9. É uma boa ideia ficarmos atento ao vice. Lula faz 77 anos em outubro. Caso vença as eleições (o que, numa análise totalmente desapaixonada, parece uma possibilidade digna de consideração no momento atual), será o presidente mais idoso a assumir – Temer tinha 75 ao ser alçado ao Planalto. Com a expectativa de vida para homens muito próxima deste mesmo patamar, não se pode descartar a possibilidade de o vice concluir o mandato (ou, no mínimo, de ser o sucessor natural em 2026). Isso também será objeto de análise do item anterior.

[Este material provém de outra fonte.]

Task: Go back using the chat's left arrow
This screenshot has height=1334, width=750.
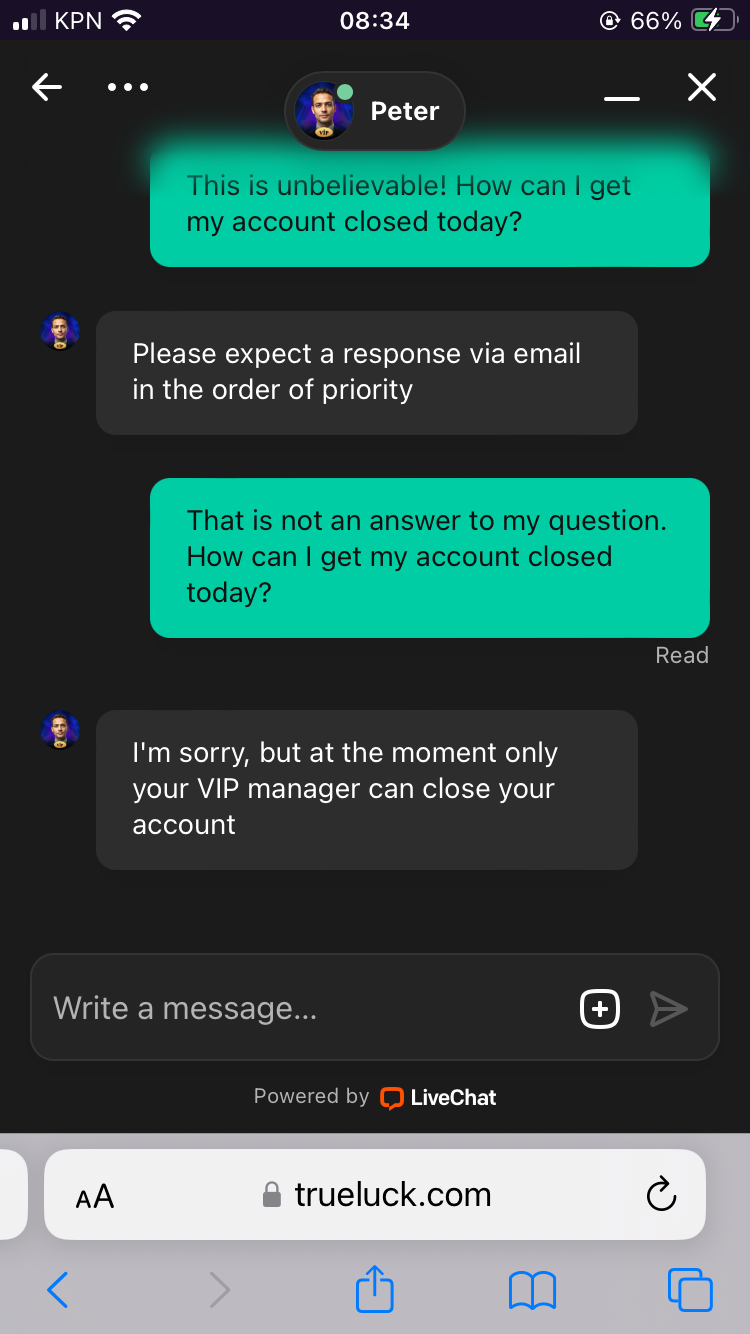Action: pos(47,88)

10. E o bambu? Você, caro leitor ou leitora, que chega ao final deste decálogo deve estar se perguntando qual é a referência do título deste artigo. Desfaço o mistério: nada tem a ver com a sugestão da menina ao grande Silvio Santos. 2022 é o ano do bambu no Brasil porque enverga, mas não quebra: vai ter vol, vai ter ranger de dentes, vai ter valsa na beira do abismo mas tudo acabará bem – e quem tiver sangue frio para aproveitar as oportunidades que certamente surgirão há de chegar ao próximo Show da Virada muito feliz. Quer tranquilidade? Vai investir na Suíça!
Um ótimo ano para todos nós!
*Ricardo Schweitzer é analista CNPI, consultor CVM e investidor profissional.